Así
es como comencé el trabajo en la construcción, por el techo; eso sí
como peón ayudante de un gran profesional y buena persona como era Fernando Sainz de Baranda. No sabría ahora decir ni tampoco calcular la edad
con que contaba, aunque he de decir que en aquel momento yo le echaba
bastantes años y al decir bastante, como todos los chicos con apenas
dieciocho, lo veía muy mayor. Claro está en comparación también
con el resto de la cuadrilla que allí nos juntamos. Es posible que
no pasase de los cincuenta y esa edad ahora, me parece bien poca. Era
un profesional muy minucioso en sus tareas, lo que daba la sensación
de lentitud, pero era mirador de los resultados y de los materiales.
─
Laguillo, ─ , me
dijo así con ese vocablo que me sorprendió al principio hasta que
supe que era
un
término afectuoso que solía dar al que servía a su lado.
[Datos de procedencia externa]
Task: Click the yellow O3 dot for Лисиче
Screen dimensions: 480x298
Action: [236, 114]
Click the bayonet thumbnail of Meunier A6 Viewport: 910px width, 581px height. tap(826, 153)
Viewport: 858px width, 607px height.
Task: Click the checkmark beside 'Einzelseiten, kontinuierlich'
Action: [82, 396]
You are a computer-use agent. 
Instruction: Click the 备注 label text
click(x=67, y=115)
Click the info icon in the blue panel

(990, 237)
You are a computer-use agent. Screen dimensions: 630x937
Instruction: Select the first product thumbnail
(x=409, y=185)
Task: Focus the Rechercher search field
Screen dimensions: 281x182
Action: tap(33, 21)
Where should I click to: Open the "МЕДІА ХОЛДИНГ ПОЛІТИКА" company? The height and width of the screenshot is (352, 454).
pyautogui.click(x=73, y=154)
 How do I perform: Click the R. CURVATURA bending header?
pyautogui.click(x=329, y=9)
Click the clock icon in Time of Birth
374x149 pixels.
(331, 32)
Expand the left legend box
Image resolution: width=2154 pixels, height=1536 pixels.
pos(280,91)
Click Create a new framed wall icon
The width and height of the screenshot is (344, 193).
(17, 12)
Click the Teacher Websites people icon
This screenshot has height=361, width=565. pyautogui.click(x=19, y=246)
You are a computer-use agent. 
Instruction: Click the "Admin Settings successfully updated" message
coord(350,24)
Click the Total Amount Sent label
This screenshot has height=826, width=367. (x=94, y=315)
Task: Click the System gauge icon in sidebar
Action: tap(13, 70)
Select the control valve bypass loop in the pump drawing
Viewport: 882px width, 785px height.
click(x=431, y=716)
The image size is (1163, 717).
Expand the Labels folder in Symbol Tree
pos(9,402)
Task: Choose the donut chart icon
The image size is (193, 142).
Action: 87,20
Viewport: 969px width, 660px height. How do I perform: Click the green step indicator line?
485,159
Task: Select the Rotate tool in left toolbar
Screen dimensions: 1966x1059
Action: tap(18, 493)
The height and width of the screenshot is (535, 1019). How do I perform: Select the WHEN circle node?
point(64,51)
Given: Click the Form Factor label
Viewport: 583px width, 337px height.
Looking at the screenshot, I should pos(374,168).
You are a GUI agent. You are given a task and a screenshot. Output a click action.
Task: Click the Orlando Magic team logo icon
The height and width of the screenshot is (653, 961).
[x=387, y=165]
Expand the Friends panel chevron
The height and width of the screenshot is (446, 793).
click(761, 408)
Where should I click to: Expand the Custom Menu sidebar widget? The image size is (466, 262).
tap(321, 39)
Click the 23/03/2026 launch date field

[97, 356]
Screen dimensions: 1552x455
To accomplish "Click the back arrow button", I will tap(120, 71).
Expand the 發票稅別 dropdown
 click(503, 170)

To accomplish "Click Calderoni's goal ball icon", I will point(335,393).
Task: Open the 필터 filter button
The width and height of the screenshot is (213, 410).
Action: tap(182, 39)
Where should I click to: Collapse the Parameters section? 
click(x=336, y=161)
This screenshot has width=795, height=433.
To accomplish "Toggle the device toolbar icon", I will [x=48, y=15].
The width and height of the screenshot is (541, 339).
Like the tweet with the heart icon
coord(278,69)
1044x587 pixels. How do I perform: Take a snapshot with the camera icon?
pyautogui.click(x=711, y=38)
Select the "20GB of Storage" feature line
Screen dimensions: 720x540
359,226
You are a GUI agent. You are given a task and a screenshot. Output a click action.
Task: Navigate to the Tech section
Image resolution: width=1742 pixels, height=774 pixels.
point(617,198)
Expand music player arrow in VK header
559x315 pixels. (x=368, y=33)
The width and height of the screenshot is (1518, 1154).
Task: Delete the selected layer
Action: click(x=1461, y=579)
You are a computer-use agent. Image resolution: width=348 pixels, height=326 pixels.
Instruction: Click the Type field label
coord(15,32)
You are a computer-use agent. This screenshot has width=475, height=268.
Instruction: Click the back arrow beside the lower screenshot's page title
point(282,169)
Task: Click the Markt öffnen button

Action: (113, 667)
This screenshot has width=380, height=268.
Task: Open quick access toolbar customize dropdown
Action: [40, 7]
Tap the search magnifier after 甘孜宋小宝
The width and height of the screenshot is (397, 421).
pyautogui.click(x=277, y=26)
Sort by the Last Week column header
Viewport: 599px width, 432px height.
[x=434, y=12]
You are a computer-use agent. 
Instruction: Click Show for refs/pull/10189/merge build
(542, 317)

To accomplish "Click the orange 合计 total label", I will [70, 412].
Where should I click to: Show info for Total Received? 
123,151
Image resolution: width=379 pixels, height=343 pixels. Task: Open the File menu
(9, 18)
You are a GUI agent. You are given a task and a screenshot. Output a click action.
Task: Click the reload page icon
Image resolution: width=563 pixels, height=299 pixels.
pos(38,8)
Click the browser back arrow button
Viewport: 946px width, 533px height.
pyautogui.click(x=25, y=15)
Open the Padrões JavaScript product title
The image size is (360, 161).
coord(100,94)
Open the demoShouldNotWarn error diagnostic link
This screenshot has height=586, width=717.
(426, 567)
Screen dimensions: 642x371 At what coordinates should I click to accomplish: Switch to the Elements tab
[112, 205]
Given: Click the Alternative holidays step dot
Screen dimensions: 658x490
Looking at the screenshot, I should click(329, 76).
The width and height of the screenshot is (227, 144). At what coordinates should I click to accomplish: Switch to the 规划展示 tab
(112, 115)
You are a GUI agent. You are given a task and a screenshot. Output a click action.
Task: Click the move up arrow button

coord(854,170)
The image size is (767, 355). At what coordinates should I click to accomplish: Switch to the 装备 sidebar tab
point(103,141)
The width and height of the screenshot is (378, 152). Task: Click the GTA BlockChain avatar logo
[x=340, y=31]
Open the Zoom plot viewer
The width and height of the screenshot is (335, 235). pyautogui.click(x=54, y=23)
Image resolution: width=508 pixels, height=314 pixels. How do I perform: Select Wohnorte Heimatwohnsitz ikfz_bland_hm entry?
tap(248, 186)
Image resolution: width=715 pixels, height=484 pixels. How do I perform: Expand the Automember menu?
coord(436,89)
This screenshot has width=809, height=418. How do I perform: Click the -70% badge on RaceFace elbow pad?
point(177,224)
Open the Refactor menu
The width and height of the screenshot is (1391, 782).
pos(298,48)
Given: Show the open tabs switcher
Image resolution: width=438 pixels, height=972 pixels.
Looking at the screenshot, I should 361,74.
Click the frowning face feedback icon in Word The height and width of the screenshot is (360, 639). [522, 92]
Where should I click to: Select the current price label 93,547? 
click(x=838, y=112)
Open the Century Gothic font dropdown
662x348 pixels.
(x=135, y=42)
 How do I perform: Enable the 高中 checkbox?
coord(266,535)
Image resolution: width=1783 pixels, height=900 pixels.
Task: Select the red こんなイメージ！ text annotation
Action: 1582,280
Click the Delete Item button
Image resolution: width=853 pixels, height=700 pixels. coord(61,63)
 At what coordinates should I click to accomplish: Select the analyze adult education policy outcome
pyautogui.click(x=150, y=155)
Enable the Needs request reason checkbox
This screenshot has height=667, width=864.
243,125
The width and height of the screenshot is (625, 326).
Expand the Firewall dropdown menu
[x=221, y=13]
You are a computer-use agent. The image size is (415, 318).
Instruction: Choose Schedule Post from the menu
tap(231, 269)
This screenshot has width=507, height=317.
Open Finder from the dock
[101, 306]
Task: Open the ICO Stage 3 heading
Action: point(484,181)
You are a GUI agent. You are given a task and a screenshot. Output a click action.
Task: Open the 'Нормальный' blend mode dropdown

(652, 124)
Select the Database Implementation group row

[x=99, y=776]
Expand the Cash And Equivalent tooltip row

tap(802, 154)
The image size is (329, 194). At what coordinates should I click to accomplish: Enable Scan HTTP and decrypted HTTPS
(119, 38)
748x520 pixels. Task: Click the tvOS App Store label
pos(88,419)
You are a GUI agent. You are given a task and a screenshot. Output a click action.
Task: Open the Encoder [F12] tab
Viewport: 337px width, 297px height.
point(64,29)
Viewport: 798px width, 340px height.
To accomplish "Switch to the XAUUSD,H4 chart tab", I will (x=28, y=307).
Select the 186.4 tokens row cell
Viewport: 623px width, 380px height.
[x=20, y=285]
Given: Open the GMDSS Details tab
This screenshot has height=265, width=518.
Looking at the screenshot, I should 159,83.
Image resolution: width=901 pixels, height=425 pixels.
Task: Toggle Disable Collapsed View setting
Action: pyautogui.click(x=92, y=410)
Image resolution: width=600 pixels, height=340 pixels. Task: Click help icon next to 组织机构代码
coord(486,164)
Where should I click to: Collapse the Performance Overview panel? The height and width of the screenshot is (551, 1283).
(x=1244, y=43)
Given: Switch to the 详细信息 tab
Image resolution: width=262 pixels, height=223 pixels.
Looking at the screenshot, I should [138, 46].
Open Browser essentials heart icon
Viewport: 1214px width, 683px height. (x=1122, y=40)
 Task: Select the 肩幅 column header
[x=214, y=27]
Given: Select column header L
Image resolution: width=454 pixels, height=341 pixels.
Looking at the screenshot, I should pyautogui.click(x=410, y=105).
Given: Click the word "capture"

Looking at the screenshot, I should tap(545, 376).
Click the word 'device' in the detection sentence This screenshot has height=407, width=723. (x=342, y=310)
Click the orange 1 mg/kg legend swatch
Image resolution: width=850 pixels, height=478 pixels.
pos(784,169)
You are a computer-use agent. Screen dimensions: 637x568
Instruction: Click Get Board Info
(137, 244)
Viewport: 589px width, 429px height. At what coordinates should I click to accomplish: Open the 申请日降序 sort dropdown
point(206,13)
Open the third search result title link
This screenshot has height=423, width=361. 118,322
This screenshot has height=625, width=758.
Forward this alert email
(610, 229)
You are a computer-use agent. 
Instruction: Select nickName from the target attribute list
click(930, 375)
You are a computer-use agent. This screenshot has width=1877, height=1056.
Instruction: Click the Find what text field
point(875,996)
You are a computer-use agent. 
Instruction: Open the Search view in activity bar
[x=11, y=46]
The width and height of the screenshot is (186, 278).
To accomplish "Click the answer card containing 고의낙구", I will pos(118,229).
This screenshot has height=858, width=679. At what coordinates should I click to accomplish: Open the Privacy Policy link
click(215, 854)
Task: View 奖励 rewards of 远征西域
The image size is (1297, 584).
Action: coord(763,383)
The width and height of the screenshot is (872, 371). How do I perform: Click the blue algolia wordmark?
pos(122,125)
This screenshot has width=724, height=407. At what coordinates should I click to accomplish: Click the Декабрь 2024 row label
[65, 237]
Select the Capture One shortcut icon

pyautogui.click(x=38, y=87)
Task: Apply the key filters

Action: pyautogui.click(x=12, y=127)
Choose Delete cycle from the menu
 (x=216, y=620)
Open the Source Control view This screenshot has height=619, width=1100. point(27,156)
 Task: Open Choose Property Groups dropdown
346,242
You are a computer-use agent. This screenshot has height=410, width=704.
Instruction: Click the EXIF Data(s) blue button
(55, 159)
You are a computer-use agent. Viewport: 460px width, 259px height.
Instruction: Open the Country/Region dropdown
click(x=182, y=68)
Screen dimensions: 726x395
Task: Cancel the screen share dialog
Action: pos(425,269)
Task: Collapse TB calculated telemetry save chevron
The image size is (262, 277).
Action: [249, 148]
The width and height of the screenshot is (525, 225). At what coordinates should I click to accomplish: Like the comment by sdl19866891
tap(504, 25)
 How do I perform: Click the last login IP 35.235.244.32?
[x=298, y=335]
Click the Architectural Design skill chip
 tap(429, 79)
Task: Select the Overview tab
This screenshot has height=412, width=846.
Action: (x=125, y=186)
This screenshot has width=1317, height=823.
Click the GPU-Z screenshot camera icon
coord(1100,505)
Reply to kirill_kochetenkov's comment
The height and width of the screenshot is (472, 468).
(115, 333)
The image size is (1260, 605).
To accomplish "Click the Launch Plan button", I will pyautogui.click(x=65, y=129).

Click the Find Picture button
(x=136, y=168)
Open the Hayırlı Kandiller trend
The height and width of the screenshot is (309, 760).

Me
pareció que,
además de evitar confusión por estar el mío propio repetido hasta
tres veces en aquella obra, se notaba un cierto grado de confianza.
Le
iba
acercando
las tejas para que él las colocase bajo el
hilo tenso que marcaba la
recta
del tejado hasta el canalón del alero.
La mañana se me
pasó
rápida
cuando escuché el tañido de la improvisada campana con un trozo de
viga metálica.
Me
bajé del tejado y me fui a lavar las manos con la
manguera del
agua que
llenaba en
esos momentos el
bidón de la
masa.
Desaté la bolsa
de la comida
que
tenía sobre el porta
bultos de la bici y me subí
a sentar junto
a los demás en el tablón más
alto del
andamiaje,
desde donde pude observar todo el movimiento de la gente que salía
del instituto.
Baranda se había
arreglado un poco para ir a comer en el Bar “La Gloria” junto a
la Estación,
eso
me había dicho cuando sonó la hora de salida. Lo
vi alejarse por la pista de grava, que entonces ni
era calle
ni
tenía nombre, hasta que andando el tiempo, cuando la zona se llenó
de torres de edificios, la elevarían de rango y le dirían
la
“Calle del Insituto”. Hoy, su rango se elevó mucho más para
recordar al poeta llanisco:
Calle
“Celso
Amieva” y
es tránsito para la Escuela Infantil y de Primaria, para el
Instituto y para la Escuela de Idiomas.
En
los alrededores del nuevo chalé que hacíamos para Chencho, municipal del ayuntamiento, sólo había fincas de
hierba; tan sólo se levantaba al norte el chalé de Lalito y la casa
de Pancho, el jardinero municipal; al oeste, el Instituto y el
Colegio Menor ; al sur las Escuelas, la fábrica de dulce de
Agustín Rozas y
una casa dentro de una huerta, que había tenido en alquiler don Eduardo Peralta, profesor de latín en el instituto los dos primeros cursos, a escasos pasos del Instituto.
A
unos cincuenta metros de nuestra obra, empezaban
a levantar el primer bloque de pisos los obreros de Celedonio Torre.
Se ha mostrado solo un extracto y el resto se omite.